College admission enters digital age with online forms


Urbana High School senior Michael Chen wasted no time filling out his application to the University of Illinois last month, The News-Gazette reports.

Officially set to debut Sept. 1, the new online application for the UI’s Urbana-Champaign campus went live ahead of schedule, on Aug. 28. Within two days, Chen was ready to hit “submit.”

Once he did, his application was complete — no more waiting for his transcripts to be sent in.

The application includes a “Self-Reported Academic Record,” in which students fill in their own courses and grades. The campus only requires official transcripts from students who accept its offer of admission.

“It took me about 5 to 10 minutes to finish that part. It’s pretty simple, and convenient,” said Chen, an aspiring pre-med biology major.

This will be the third year the UI uses the Self-Reported Academic Record. So far the process has worked well, with just a handful of students caught fibbing about their grades each year, according to Stacey Kostell, UI director of admissions.

It’s just the latest example of how the college admission process has embraced digital technology.

Online applications are now the norm. And more and more schools are joining the Common Application Consortium, which allows students to apply to numerous universities with one application.

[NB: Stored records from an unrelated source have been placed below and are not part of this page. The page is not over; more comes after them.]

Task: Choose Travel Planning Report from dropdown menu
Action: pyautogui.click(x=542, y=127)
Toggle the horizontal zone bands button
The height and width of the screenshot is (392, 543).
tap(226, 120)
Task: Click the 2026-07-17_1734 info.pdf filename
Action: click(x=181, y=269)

The Urbana campus has resisted so far, as the Common App currently can’t accommodate everything the UI wants to do with its own application, such as the Self-Reported Academic Record. But the UI Chicago joined last year, and the number of schools in the consortium now exceeds 500.

… The types of information collected by the UI hasn’t changed — the two essay questions are still included — but admissions officials hope they’ve made the process easier.

For one thing, the questions are dynamic. If a student answers that he or she has been a resident of Illinois since birth, the application skips additional residency-related questions.